I just crushed 25 cases of a Cab, Merlot, and Cab Franc today. I will pitch the yeast tomorrow. I am looking for how much of the fermax yeast nutrient I add, and when ??? Can't seem to find it anywhere. If anyone knows I would greatly appreciate it. Thanks Bryan


----------



## Julie

Does it say on the package on how much to use per gallon? I add mine with I add all the other ingredients prior to adding yeast.


----------



## Wade E

Usually its 1 tsp per gallon right when adding everything 24 hours before adding your yeast.


----------



## Tom

Wade E said:


> Usually its 1 tsp per gallon right when adding everything 24 hours before adding your yeast.



Ditto;

Thats what I use.


----------



## PCharles

*When To add Yeast Nutrient*



Flame145 said:


> I just crushed 25 cases of a Cab, Merlot, and Cab Franc today. I will pitch the yeast tomorrow. I am looking for how much of the fermax yeast nutrient I add, and when ??? Can't seem to find it anywhere. If anyone knows I would greatly appreciate it. Thanks Bryan



On page 18 of this reference http://morebeer.com/public/pdf/wredw.pdf you will find the text I'm posting below. 

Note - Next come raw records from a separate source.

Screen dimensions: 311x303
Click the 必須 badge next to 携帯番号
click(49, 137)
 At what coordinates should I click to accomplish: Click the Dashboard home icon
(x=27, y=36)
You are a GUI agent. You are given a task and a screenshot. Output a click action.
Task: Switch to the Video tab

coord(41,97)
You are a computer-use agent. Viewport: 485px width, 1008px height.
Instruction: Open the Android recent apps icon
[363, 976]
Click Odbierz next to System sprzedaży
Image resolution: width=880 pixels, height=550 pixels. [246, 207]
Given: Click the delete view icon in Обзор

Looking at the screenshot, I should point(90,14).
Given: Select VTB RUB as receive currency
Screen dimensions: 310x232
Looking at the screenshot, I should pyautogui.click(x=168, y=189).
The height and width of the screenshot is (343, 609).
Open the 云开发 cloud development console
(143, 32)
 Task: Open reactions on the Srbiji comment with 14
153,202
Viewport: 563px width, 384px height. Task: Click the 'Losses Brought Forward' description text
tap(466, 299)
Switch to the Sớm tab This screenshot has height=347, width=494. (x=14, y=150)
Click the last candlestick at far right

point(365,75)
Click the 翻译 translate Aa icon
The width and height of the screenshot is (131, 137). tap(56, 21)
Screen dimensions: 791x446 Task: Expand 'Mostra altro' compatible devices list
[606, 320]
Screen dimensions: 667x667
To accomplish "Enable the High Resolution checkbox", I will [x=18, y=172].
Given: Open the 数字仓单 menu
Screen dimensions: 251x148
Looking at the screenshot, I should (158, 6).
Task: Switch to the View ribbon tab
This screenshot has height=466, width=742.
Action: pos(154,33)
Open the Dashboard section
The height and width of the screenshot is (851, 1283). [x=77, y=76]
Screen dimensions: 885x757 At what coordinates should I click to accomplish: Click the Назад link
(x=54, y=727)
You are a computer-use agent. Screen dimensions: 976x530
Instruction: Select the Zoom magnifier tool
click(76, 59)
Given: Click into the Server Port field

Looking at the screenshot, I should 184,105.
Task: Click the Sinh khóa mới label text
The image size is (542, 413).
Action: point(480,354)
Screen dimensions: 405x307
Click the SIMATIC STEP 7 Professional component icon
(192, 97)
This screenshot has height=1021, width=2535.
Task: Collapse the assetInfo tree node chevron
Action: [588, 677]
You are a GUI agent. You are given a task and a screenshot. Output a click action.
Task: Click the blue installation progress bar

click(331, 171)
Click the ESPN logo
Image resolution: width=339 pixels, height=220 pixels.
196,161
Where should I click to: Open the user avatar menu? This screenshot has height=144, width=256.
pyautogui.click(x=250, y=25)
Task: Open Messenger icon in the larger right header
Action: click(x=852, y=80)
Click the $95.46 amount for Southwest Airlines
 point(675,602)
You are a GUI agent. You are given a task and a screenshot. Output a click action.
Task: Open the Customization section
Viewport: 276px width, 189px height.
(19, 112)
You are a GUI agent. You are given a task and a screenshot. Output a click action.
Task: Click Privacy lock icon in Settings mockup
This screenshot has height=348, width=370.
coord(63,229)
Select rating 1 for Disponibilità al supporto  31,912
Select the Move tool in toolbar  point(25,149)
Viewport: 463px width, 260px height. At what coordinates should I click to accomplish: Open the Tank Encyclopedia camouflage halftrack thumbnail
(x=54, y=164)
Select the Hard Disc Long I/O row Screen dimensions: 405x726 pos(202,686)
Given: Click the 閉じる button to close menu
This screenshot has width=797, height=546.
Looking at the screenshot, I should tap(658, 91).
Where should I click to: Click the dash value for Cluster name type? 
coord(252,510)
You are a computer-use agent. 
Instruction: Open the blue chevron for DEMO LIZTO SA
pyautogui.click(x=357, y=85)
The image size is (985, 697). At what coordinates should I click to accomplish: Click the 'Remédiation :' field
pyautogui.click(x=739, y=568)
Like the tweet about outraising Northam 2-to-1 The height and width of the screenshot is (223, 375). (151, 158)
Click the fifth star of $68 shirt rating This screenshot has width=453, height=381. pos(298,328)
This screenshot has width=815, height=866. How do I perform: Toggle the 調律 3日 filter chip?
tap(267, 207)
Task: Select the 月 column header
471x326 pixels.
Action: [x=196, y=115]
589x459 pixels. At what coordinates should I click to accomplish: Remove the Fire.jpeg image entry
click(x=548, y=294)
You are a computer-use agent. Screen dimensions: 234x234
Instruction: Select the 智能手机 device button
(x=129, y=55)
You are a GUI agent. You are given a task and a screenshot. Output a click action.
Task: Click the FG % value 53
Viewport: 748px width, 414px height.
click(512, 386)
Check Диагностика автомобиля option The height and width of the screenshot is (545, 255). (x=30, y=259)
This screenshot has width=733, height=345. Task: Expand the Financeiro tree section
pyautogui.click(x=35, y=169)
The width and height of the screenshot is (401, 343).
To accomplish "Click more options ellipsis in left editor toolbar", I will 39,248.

From MoreWine Guide to Red Winemaking (page 18)
Fermaid-K (AD345): To complement your Go-Ferm addition once fermentation has started, we suggest using Fermaid-K, a complete yeast nutrient also made by Lallemand. Fermaid-K is usually applied at the beginning of the fermentation (cap formation) and again at 1/3 sugar depletion (usually an 8-10 ºBrix drop). A double addition supplies the yeast with enough nutrients to maintain a healthy metabolism throughout the fermentation. In a warm starting fermentation, an 8-10 ºBrix drop may take place in the first two days, so be sure to check your ºBrix early on Day 2. Some winemakers choose to add Fermaid-K in smaller amounts on a daily basis, usually starting on day 1. This is also a fine approach. However, yeast will utilize few nutrients after 10% alcohol. (a 15 ºBrix drop) Additions made after 10% alcohol may only serve to feed spoilage organisms. (Note: 1 g/gal Fermaid-k = 25 ppm Nitrogen)


----------



## Flame145

PCharles said:


> On page 18 of this reference http://morebeer.com/public/pdf/wredw.pdf you will find the text I'm posting below.
> 
> From MoreWine Guide to Red Winemaking (page 18)
> Fermaid-K (AD345): To complement your Go-Ferm addition once fermentation has started, we suggest using Fermaid-K, a complete yeast nutrient also made by Lallemand. Fermaid-K is usually applied at the beginning of the fermentation (cap formation) and again at 1/3 sugar depletion (usually an 8-10 ºBrix drop). A double addition supplies the yeast with enough nutrients to maintain a healthy metabolism throughout the fermentation. In a warm starting fermentation, an 8-10 ºBrix drop may take place in the first two days, so be sure to check your ºBrix early on Day 2. Some winemakers choose to add Fermaid-K in smaller amounts on a daily basis, usually starting on day 1. This is also a fine approach. However, yeast will utilize few nutrients after 10% alcohol. (a 15 ºBrix drop) Additions made after 10% alcohol may only serve to feed spoilage organisms. (Note: 1 g/gal Fermaid-k = 25 ppm Nitrogen)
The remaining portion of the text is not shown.